«Я обязываю всех ничего не говорить о моем тайном посещении фюрера».
Под завесой летнего дождя и легкой веселой музыки, льющейся по радио, заговорщики тайно обсудили зловещий план.
А немцы в это последнее воскресенье «беззаботно гуляют под дождем», не ведая о той катастрофе, в которую они будут ввергнуты через несколько дней теми, кому так безрассудно доверили управлять своей судьбой.
Последние дни… 17 июня.
«Все приготовления закончены. В ночь с субботы на воскресенье должно начаться. В 3 ч. 30 м. Русские все еще стоят на границе густомассированным строем. Со своими крохотными транспортными возможностями они не смогут в несколько дней изменить это положение… В вопросе о России румыны маскируются плохо. Они пишут в своих газетах о предстоящей войне, провозглашают требования о воссоединении с отнятыми у них областями и исходят в громких мистических заявлениях.
…США потребовали от наших консульств до 10 июля ликвидироваться и покинуть страну. Ликвидируется также информационная библиотека нашего министерства в Нью-Йорке. Все это мелкие булавочные уколы, но не удар ножом. Мы всегда сумеем с этим справиться». По поводу «замораживания» германских вкладов в США Геббельс записывает: «Он (Рузвельт) может нас только щекотать».
18 июня.
«Маскировка в отношении России достигла кульминационного пункта. Мы наполнили мир потоком слухов, так что самому трудно разобраться… Наш новейший трюк: мы намечаем мирную конференцию с участием России. Приятная жратва для мировой общественности, но некоторые газеты чуют запах жареного и почти догадываются, в чем дело.
…Испытывал новые фанфары. Все еще не нашел нужного. При этом следует все маскировать».
«Слухи – наш хлеб насущный», – записывает накануне Геббельс.
Кроме специальных «распространителей», мир наводняет слухами пресса германских союзников, в первую очередь итальянская. «Они болтают обо всем, что знают и чего не знают. Их пресса ужасно несерьезна, – приводит Геббельс высказанные Гитлером в разговоре с ним соображения. – Они уже сыграли с нами в известной мере злую шутку. Благодаря своей болтливости они нанесли также серьезный ущерб всей операции на о. Крит. Поэтому их нельзя посвящать в тайны, по крайней мере в такие, разглашение которых нежелательно».

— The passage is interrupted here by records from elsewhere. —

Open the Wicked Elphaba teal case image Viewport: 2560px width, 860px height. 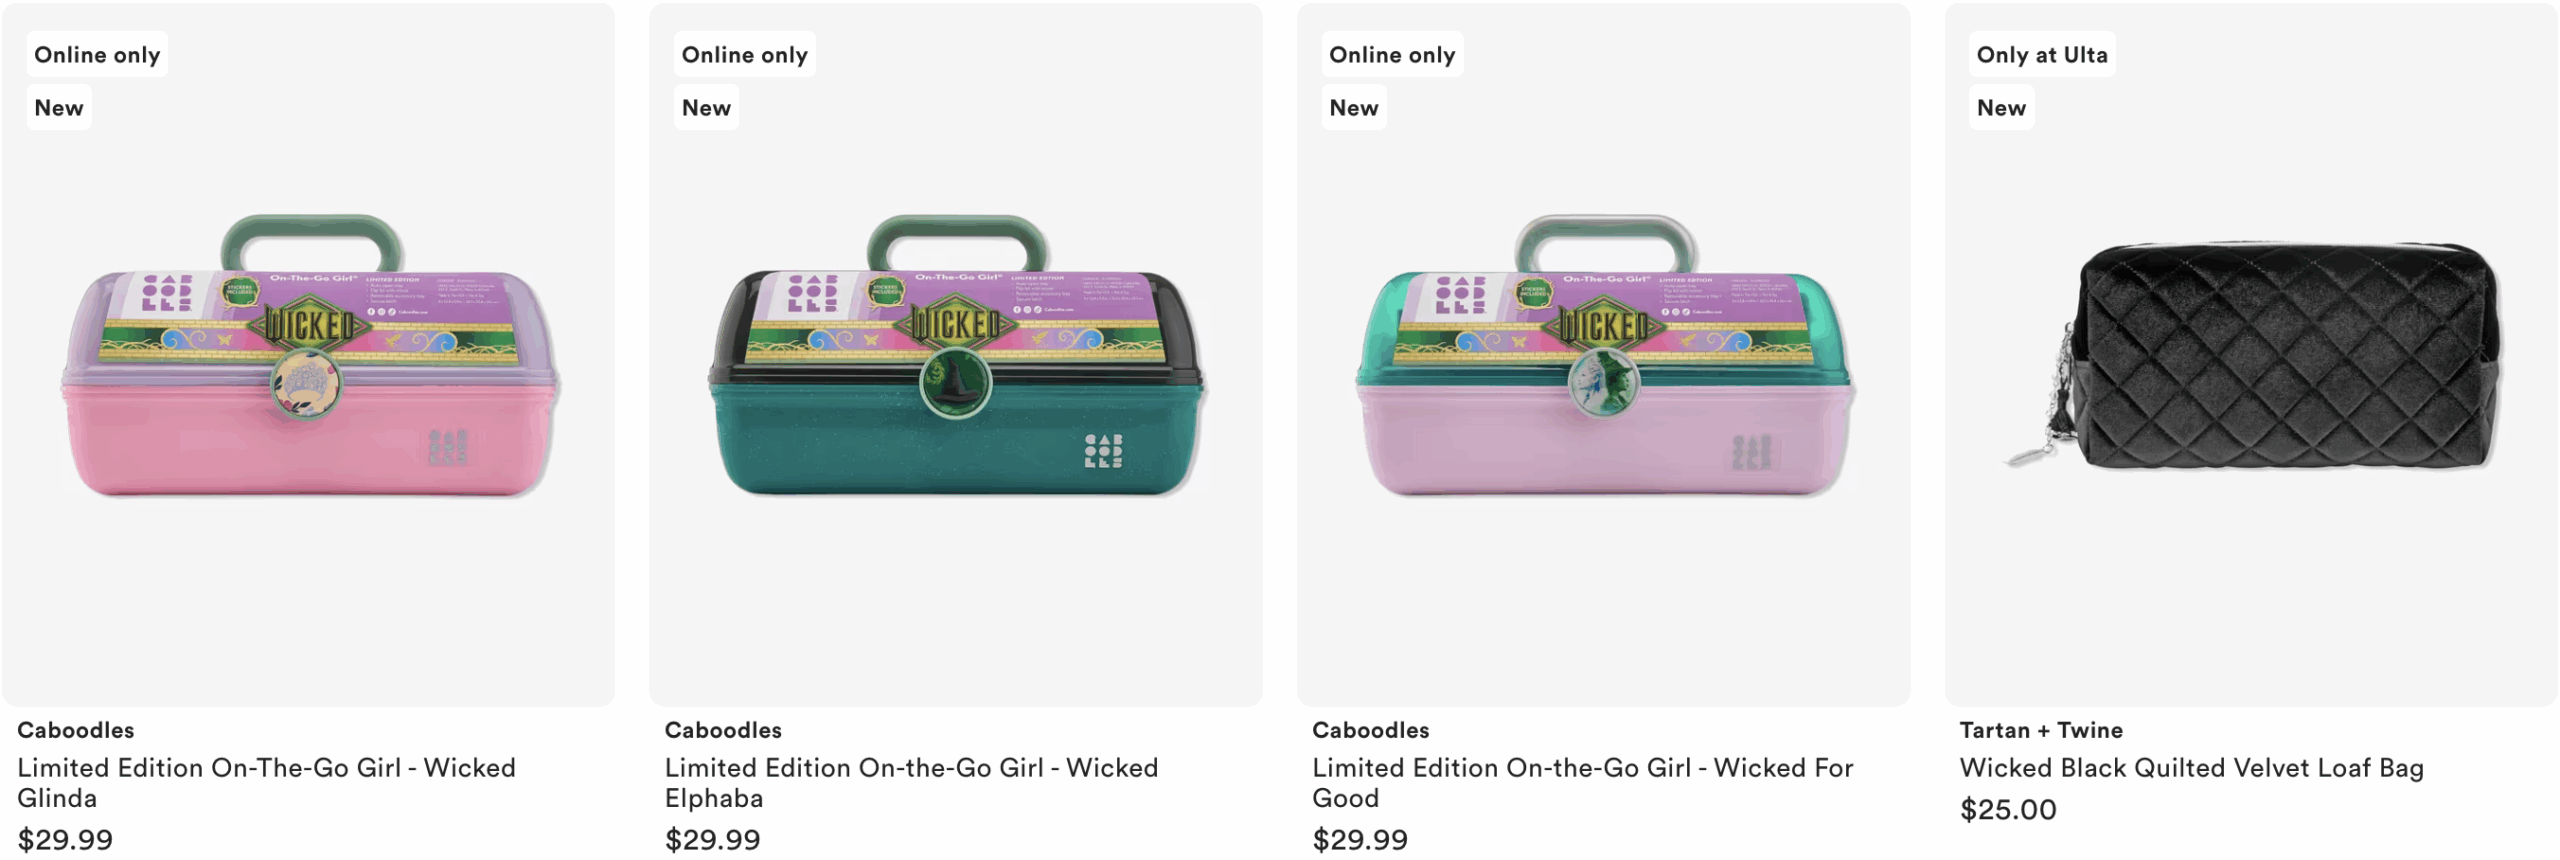(957, 357)
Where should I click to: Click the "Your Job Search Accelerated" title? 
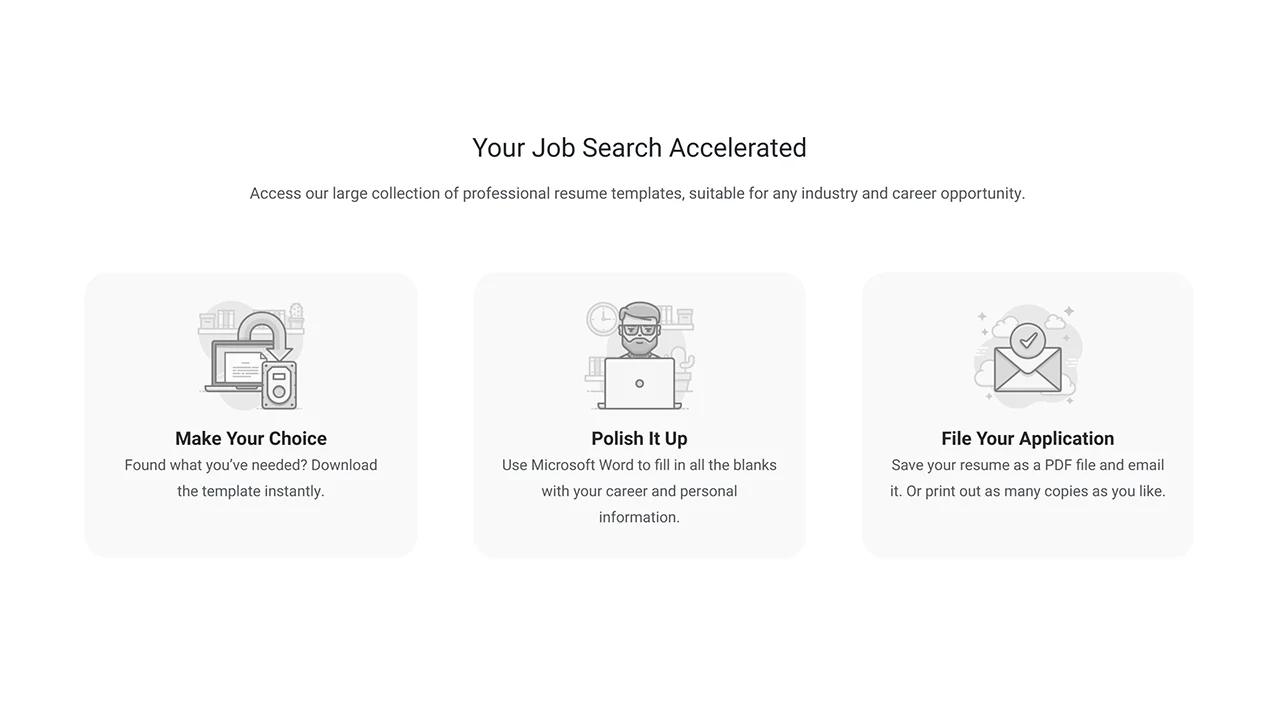[x=639, y=148]
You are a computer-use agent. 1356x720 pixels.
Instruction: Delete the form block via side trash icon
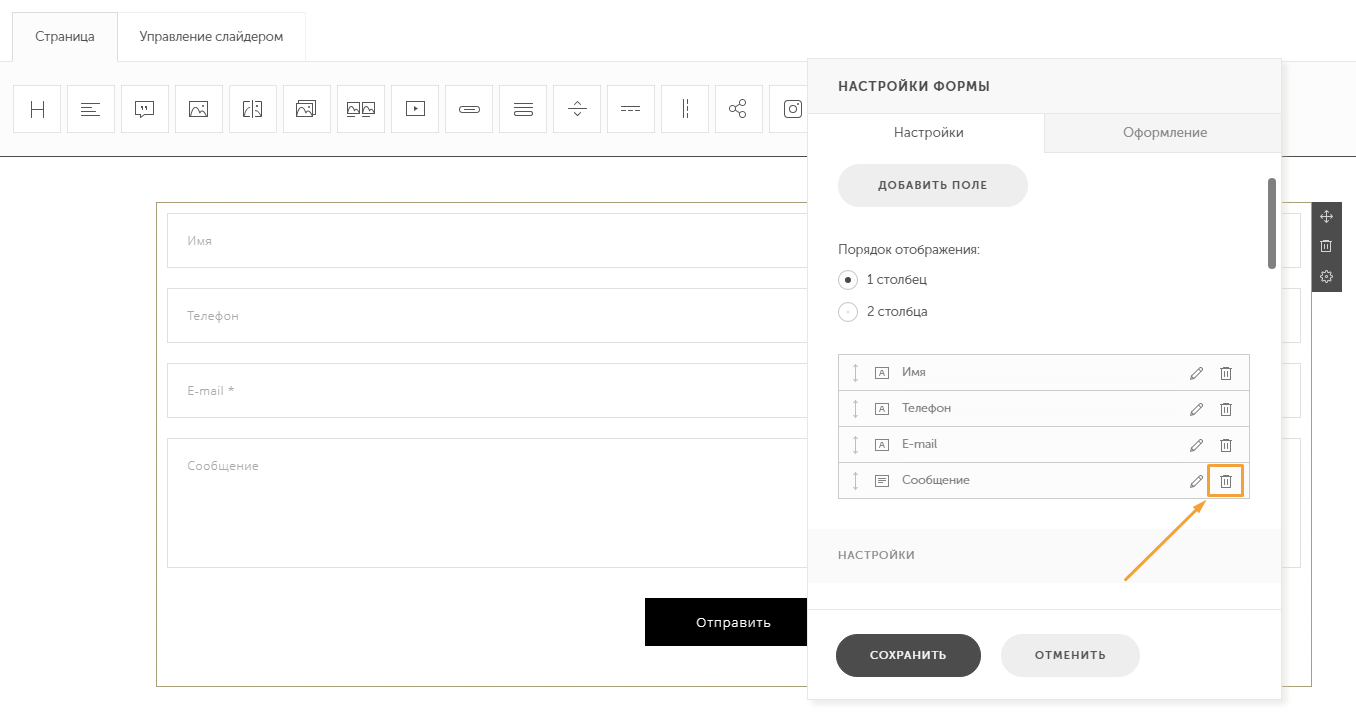1326,246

«Работал до позднего вечера. Вопрос о России становится все более непроницаемым. Наши распространители слухов работают отлично. Со всей этой путаницей получается почти как с белкой, которая так хорошо замаскировала свое гнездо, что под конец не может его найти».
И тут же, через несколько абзацев, с нервической непоследовательностью: «Наши замыслы в отношении России постепенно раскрывают. Угадывают. Время не терпит. Фюрер звонит мне еще поздно вечером: когда мы начнем печатать и как долго сможем использовать три миллиона листовок. Приступить немедленно, срок – одна ночь. Мы начинаем сегодня».